Thursday, July 30, 2020

Foundation's End

Some 45 years after reading the original Foundation trilogy, I have now fished the other four books in the series.

The four books, two prequels and two sequels, came 30 years after the original trilogy and were very different in style. The original books comprised a series of fairly short episodes, each largely self contained though linked to the central theme of the Foundation, the collapsing empire and the Second Foundation. They were infused with politics and power, not to mention some memorable epigrams from Salvor Hardin; my favorite is still "Violence is the last refuge of the incompetent".

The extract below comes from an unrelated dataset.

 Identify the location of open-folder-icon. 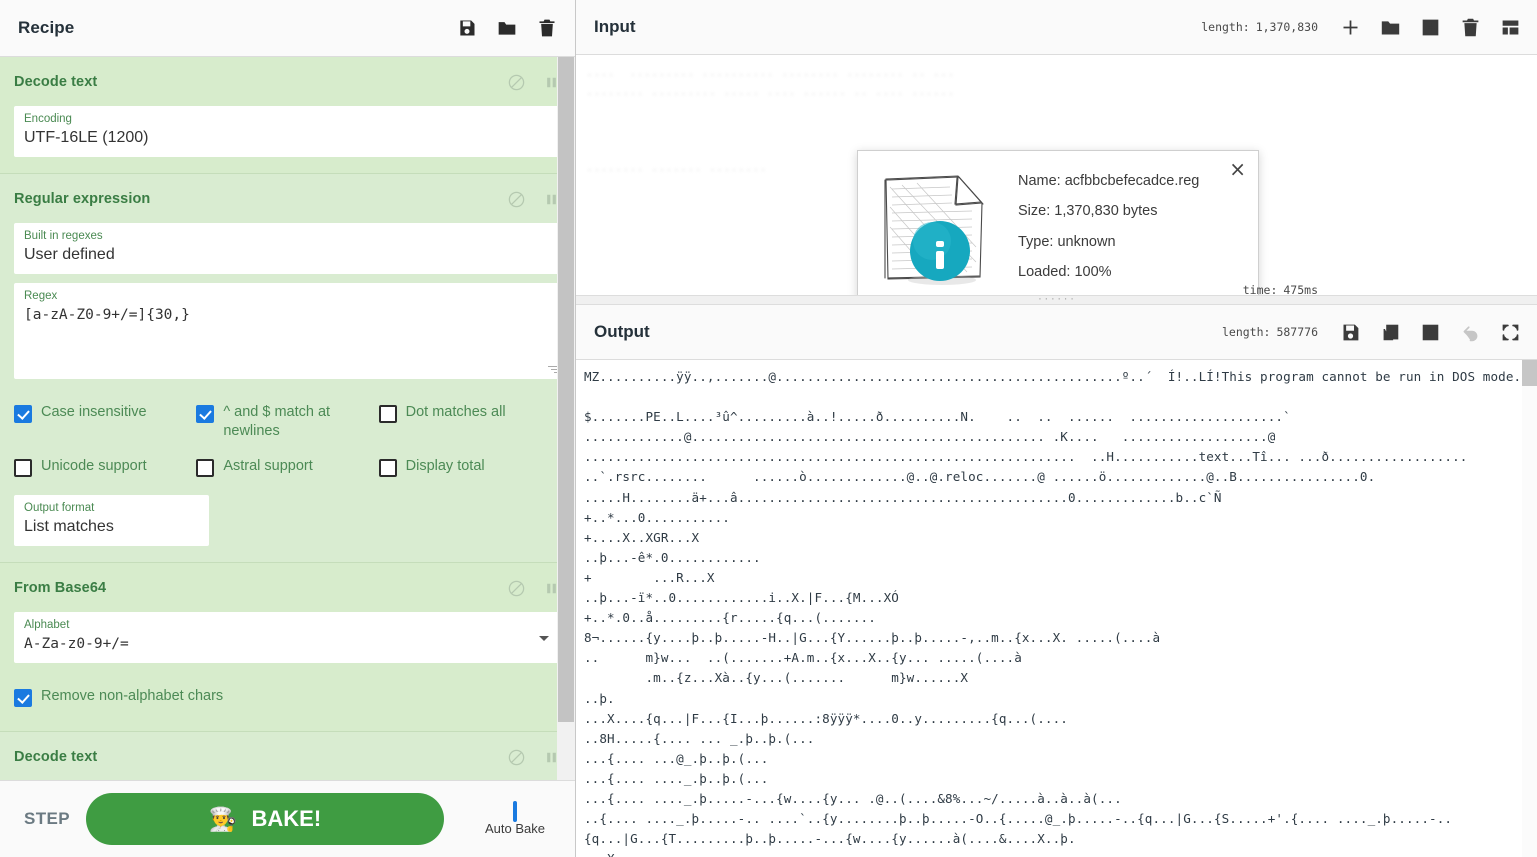
(1390, 28).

Asimov's style changed completely in the 'quels. They are longer to begin with; and there is a single story in each in place of the small self-contained episodes of the original trilogy (hereafter just the "trilogy").  While he draws nicely on his robot stories, weaving them into both the pre- and se-quels, they are ultimately less satisfying.

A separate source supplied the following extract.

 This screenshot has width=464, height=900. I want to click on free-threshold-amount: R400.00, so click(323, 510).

The ideas are sparser, and that's not just because the books are longer. The big ideas, psycho-history in Foundation, the Mule in Foundation and Empire and the Second Foundation in its eponymous volume seem conspicuously absent. Gaia was not an original Asimov conception. And they lack the suspense that permeated the trilogy.

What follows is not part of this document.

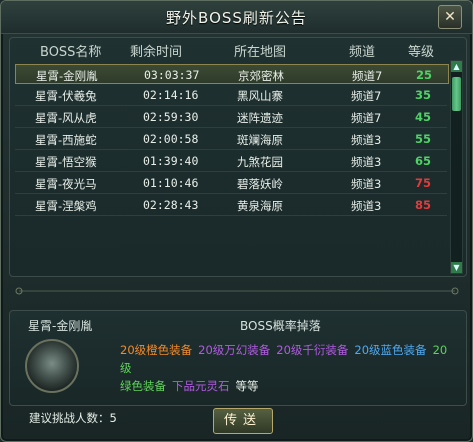 This screenshot has height=442, width=473. What do you see at coordinates (424, 205) in the screenshot?
I see `cell-level: 85` at bounding box center [424, 205].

My final thought for the evening, is that Asimov couldn't decide whether to bring the series to an end.  Having woven the threads to bring the protagonists of the last volume face to face with R. Daneel Olivaw where he could easily have left things, he chose instead to hint, in the very last sentence, of a malevolent alien intelligence from another galaxy.

To my mind that was gratuitous; all the the pieces had been seemingly carefully orchestrated into the final "ah-ha" moment, providing a relatively satisfying clicking together of the last piece of the puzzle, yet he seems somehow to have balked at the last minute. Perhaps he got cold feet about bringing the series to a close, indeed bringing both streams of work to a close. We will likely never know.

But while the cliff-hanger ending (literally) to the Italian job ("Hang on a minute, lads. I've got a great idea."), this seemed contrived and out of place. A slightly sad way to end to one of the most important contributions to the science fiction genre.